Working from the listing below, set down every line exactly.
____________________
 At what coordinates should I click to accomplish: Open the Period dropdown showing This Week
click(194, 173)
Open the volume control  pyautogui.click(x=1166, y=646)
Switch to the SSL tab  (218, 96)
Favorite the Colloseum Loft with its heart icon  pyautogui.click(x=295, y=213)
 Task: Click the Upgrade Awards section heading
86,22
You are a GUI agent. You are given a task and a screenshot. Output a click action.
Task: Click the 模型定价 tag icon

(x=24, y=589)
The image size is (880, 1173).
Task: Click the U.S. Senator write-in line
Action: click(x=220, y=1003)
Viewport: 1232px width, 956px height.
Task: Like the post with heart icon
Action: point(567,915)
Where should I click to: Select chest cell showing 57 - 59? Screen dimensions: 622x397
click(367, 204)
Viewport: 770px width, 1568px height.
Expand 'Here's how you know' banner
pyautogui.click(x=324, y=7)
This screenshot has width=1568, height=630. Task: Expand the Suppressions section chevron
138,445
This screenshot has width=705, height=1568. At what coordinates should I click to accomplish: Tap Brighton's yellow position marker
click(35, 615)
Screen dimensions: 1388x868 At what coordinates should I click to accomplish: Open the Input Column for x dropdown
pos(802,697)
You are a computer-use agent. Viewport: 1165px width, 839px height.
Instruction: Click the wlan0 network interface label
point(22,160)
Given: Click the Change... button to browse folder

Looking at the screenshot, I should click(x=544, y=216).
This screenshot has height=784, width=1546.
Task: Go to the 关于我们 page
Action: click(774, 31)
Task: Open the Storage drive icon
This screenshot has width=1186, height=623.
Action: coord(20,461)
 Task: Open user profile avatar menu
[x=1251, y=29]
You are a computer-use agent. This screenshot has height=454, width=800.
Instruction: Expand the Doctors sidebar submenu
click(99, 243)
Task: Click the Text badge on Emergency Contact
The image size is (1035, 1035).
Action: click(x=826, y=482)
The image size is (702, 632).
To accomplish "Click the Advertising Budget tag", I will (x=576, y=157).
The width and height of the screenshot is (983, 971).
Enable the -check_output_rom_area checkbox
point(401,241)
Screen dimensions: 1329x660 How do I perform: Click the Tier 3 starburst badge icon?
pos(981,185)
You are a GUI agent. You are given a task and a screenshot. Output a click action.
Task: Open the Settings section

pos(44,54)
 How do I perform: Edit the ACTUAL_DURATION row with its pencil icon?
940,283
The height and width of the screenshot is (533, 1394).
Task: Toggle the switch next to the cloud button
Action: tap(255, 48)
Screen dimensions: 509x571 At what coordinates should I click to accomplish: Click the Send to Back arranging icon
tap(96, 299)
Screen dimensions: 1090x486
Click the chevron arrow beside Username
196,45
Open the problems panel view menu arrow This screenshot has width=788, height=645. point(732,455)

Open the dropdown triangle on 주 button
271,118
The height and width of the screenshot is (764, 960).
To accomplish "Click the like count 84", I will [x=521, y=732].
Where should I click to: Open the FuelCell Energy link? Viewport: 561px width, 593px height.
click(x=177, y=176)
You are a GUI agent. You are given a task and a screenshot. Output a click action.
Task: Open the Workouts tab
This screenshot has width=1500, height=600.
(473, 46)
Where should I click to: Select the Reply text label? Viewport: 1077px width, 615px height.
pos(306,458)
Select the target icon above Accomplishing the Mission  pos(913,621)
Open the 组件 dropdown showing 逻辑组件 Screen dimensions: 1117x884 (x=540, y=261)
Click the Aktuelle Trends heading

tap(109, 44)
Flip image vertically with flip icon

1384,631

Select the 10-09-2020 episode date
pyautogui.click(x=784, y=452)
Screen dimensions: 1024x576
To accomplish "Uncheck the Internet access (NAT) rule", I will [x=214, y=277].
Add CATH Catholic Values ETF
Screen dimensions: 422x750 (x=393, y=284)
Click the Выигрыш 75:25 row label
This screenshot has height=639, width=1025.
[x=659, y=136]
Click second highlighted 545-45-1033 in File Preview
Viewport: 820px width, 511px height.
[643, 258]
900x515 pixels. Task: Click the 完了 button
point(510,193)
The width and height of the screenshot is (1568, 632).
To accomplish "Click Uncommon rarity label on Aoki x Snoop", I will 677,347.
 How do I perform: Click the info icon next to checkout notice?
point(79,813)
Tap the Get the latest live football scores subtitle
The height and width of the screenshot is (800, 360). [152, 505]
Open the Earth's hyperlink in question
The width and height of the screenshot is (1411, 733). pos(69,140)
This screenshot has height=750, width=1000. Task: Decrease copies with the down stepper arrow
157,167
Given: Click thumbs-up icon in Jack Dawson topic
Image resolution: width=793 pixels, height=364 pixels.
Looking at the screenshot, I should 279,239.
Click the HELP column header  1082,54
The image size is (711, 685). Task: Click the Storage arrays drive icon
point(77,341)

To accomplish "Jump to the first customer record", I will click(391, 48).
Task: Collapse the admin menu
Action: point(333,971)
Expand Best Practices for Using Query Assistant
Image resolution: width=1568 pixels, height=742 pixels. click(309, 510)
____________________
#### SOLUTION TO THIS EXERCISE
 At what coordinates should I click to accomplish: Open the Period dropdown showing This Week
click(194, 173)
Open the volume control  pyautogui.click(x=1166, y=646)
Switch to the SSL tab  (218, 96)
Favorite the Colloseum Loft with its heart icon  pyautogui.click(x=295, y=213)
 Task: Click the Upgrade Awards section heading
86,22
You are a GUI agent. You are given a task and a screenshot. Output a click action.
Task: Click the 模型定价 tag icon

(x=24, y=589)
The image size is (880, 1173).
Task: Click the U.S. Senator write-in line
Action: click(x=220, y=1003)
Viewport: 1232px width, 956px height.
Task: Like the post with heart icon
Action: point(567,915)
Where should I click to: Select chest cell showing 57 - 59? Screen dimensions: 622x397
click(367, 204)
Viewport: 770px width, 1568px height.
Expand 'Here's how you know' banner
pyautogui.click(x=324, y=7)
This screenshot has width=1568, height=630. Task: Expand the Suppressions section chevron
138,445
This screenshot has width=705, height=1568. At what coordinates should I click to accomplish: Tap Brighton's yellow position marker
click(35, 615)
Screen dimensions: 1388x868 At what coordinates should I click to accomplish: Open the Input Column for x dropdown
pos(802,697)
You are a computer-use agent. Viewport: 1165px width, 839px height.
Instruction: Click the wlan0 network interface label
point(22,160)
Given: Click the Change... button to browse folder

Looking at the screenshot, I should click(x=544, y=216).
This screenshot has height=784, width=1546.
Task: Go to the 关于我们 page
Action: click(774, 31)
Task: Open the Storage drive icon
This screenshot has width=1186, height=623.
Action: coord(20,461)
 Task: Open user profile avatar menu
[x=1251, y=29]
You are a computer-use agent. This screenshot has height=454, width=800.
Instruction: Expand the Doctors sidebar submenu
click(99, 243)
Task: Click the Text badge on Emergency Contact
The image size is (1035, 1035).
Action: click(x=826, y=482)
The image size is (702, 632).
To accomplish "Click the Advertising Budget tag", I will (x=576, y=157).
The width and height of the screenshot is (983, 971).
Enable the -check_output_rom_area checkbox
point(401,241)
Screen dimensions: 1329x660 How do I perform: Click the Tier 3 starburst badge icon?
pos(981,185)
You are a GUI agent. You are given a task and a screenshot. Output a click action.
Task: Open the Settings section

pos(44,54)
 How do I perform: Edit the ACTUAL_DURATION row with its pencil icon?
940,283
The height and width of the screenshot is (533, 1394).
Task: Toggle the switch next to the cloud button
Action: tap(255, 48)
Screen dimensions: 509x571 At what coordinates should I click to accomplish: Click the Send to Back arranging icon
tap(96, 299)
Screen dimensions: 1090x486
Click the chevron arrow beside Username
196,45
Open the problems panel view menu arrow This screenshot has width=788, height=645. point(732,455)

Open the dropdown triangle on 주 button
271,118
The height and width of the screenshot is (764, 960).
To accomplish "Click the like count 84", I will [x=521, y=732].
Where should I click to: Open the FuelCell Energy link? Viewport: 561px width, 593px height.
click(x=177, y=176)
You are a GUI agent. You are given a task and a screenshot. Output a click action.
Task: Open the Workouts tab
This screenshot has width=1500, height=600.
(473, 46)
Where should I click to: Select the Reply text label? Viewport: 1077px width, 615px height.
pos(306,458)
Select the target icon above Accomplishing the Mission  pos(913,621)
Open the 组件 dropdown showing 逻辑组件 Screen dimensions: 1117x884 (x=540, y=261)
Click the Aktuelle Trends heading

tap(109, 44)
Flip image vertically with flip icon

1384,631

Select the 10-09-2020 episode date
pyautogui.click(x=784, y=452)
Screen dimensions: 1024x576
To accomplish "Uncheck the Internet access (NAT) rule", I will [x=214, y=277].
Add CATH Catholic Values ETF
Screen dimensions: 422x750 (x=393, y=284)
Click the Выигрыш 75:25 row label
This screenshot has height=639, width=1025.
[x=659, y=136]
Click second highlighted 545-45-1033 in File Preview
Viewport: 820px width, 511px height.
[643, 258]
900x515 pixels. Task: Click the 完了 button
point(510,193)
The width and height of the screenshot is (1568, 632).
To accomplish "Click Uncommon rarity label on Aoki x Snoop", I will 677,347.
 How do I perform: Click the info icon next to checkout notice?
point(79,813)
Tap the Get the latest live football scores subtitle
The height and width of the screenshot is (800, 360). [152, 505]
Open the Earth's hyperlink in question
The width and height of the screenshot is (1411, 733). pos(69,140)
This screenshot has height=750, width=1000. Task: Decrease copies with the down stepper arrow
157,167
Given: Click thumbs-up icon in Jack Dawson topic
Image resolution: width=793 pixels, height=364 pixels.
Looking at the screenshot, I should 279,239.
Click the HELP column header  1082,54
The image size is (711, 685). Task: Click the Storage arrays drive icon
point(77,341)

To accomplish "Jump to the first customer record", I will click(391, 48).
Task: Collapse the admin menu
Action: point(333,971)
Expand Best Practices for Using Query Assistant
Image resolution: width=1568 pixels, height=742 pixels. click(309, 510)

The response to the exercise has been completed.